Atatürk, Türkçeyi güçlendirme ve dili sadeleştirme sürecinde, geometri kitabı yazımını bizzat üzerine aldı ve bugün kullandığımız tanımları geliştirdi. Başlıktaki üçgenin alanının GEOMETRİ kitabı öncesinde Riyaziye kitabındaki tanımını hatırlıyorum; “Yek müsellesin mesahı sathiyyesi, kaide vü irtifaanın darbının nıfsına müsavidir.”

Peki, Atatürk’ün dile kazandırdığı diğer kelimeler? “boyut, uzay, yüzey, düzey, çap, yarıçap, kesek, kesit, yay, çember, teğet, açı, açıortay, iç ters açı, dış ters açı, taban, eğik, kırık, çekül, yatay, düşey, dikey, yöndeş, konum, üçgen, dörtgen, beşgen, köşegen, eşkenar, ikizkenar, paralelkenar, yanal, yamuk, artı, eksi, çarpı, bölü, eşit, toplam, oran, orantı, türev, alan, varsayı, gerekçe…”

56 sayfalık GEOMETRİ kitabını alınız, inceleyiniz ve evreni okuyabilmedeki önemine, Atatürk’ün icat ettiği kelimeler üzerinden bir kez daha tanık olunuz.

GEOMETRİ BİLMEYEN UYGARLIĞA GİREMEZ

Platon; böyle diyor... Evreni kavramada ve soyut düşünmeyi kurmada, geometrinin üstünlüğü tartışılamaz. Matematik dünyasının baş tacı geometri kitabını bizzat Atatürk yazdı ve 1937’de basıldı.

Bugün kullandığımız pek çok kelimeyi, eğitime ve bilime değer veren bir liderin üretmesi, Cumhuriyetimizin kazanımları arasındadır.

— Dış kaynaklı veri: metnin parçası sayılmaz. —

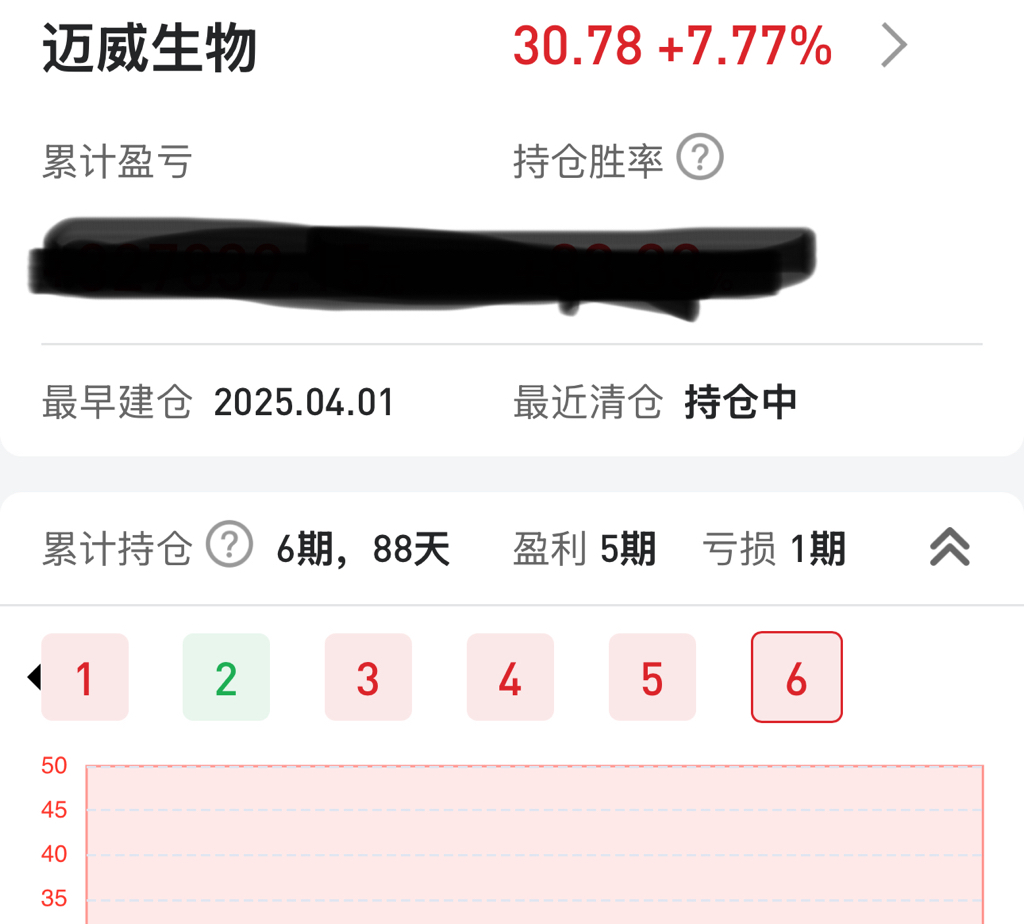Select holding period 3
Viewport: 1024px width, 924px height.
368,677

Buradan başlarsam söze; diyeceğim odur ki eğitimi “en temel sorun” olarak tanımlayan bir liderin, bugünü şekillendirmeye yönelik adımlarını bir kez daha gözden geçirmekte fayda var.

GENÇLİĞE HİTABE

En azından gençliğe vizyon kazandırması açısından… Gençliğe Hitabe, sıradan bir metin değildir. Bugünü de öngören bir edebi şaheserdir. Kurgusu, edebi değeri ve daha önemlisi taşıdığı vizyonun evrenselliği, onu kadim kılmıştır.

Eski farklıdır, kadim daha farklı… Kadim; eskimeyendir. Kıdem tutandır. Ayak direyendir, zamana dayanabilendir. 19 Mayıs’ın Cumhuriyet yürüyüşümüzdeki yeri gibi…

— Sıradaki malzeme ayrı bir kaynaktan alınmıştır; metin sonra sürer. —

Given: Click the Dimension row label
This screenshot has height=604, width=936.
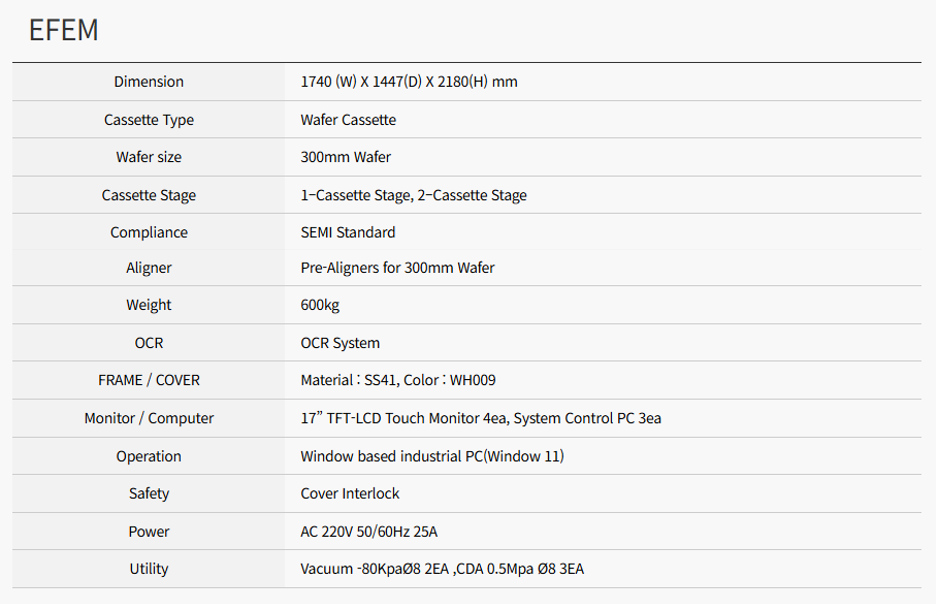Looking at the screenshot, I should pos(149,82).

Bugüne gelelim ve söze başladığımız eğitim alanından yürüyelim.  Okulu ile başı dertte olanların yardım taleplerine karşı getirilen en yaygın öneri şuydu; “daha çok çalış!”

Son 25 yılda bu söylem değişti. Moda haline getirilmiş yeni slogan ise şu; “öğrenmeyi öğren!”

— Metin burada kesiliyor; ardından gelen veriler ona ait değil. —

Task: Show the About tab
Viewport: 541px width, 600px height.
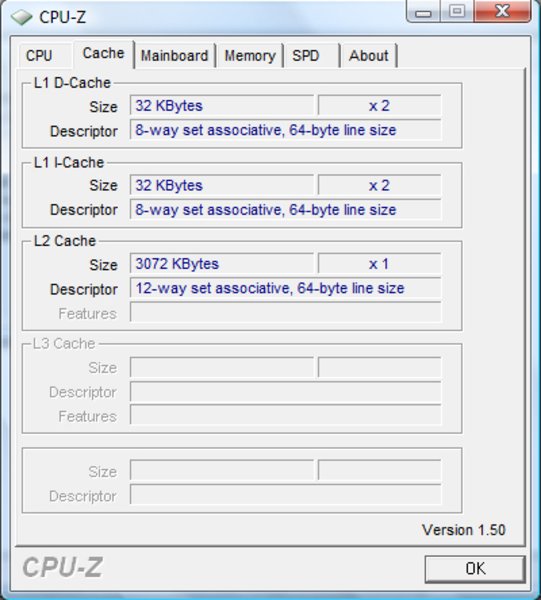Action: coord(369,56)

Beyaz Nokta Gelişim Vakfı Başkanı Tınaz Titiz, bu her iki önerinin de “ne yazık ki” altının boş olduğunu, “doğru fakat işe yaramaz”lığını savunuyor.

Bilginin, diğer üretim faktörleri yanında “tamamlayıcı” vasfının ötesine taşarak bizzat kendi başına üretim faktörü haline gelmesi, bilgi edinme ve öğrenme gibi kavramları, yeni baştan düşünmemize yol açtı.

Daha fazla bilgi üretip daha fazlasını tüketir hale gelince, yeni ekonomik düzenin çarklarını çevirebilmek adına, öğrenme becerisini geliştirme, iddialı ulusların derdi halini aldı.

Kişiler dünyaya -kalıtsal mirasları nedeniyle-, kendi ayakları üzerinde durabilmeye programlı olarak gelirler; duramayanlar yok olur ve yine durabilenler kalır. Bunu da “öğrenme” yoluyla yaparlar.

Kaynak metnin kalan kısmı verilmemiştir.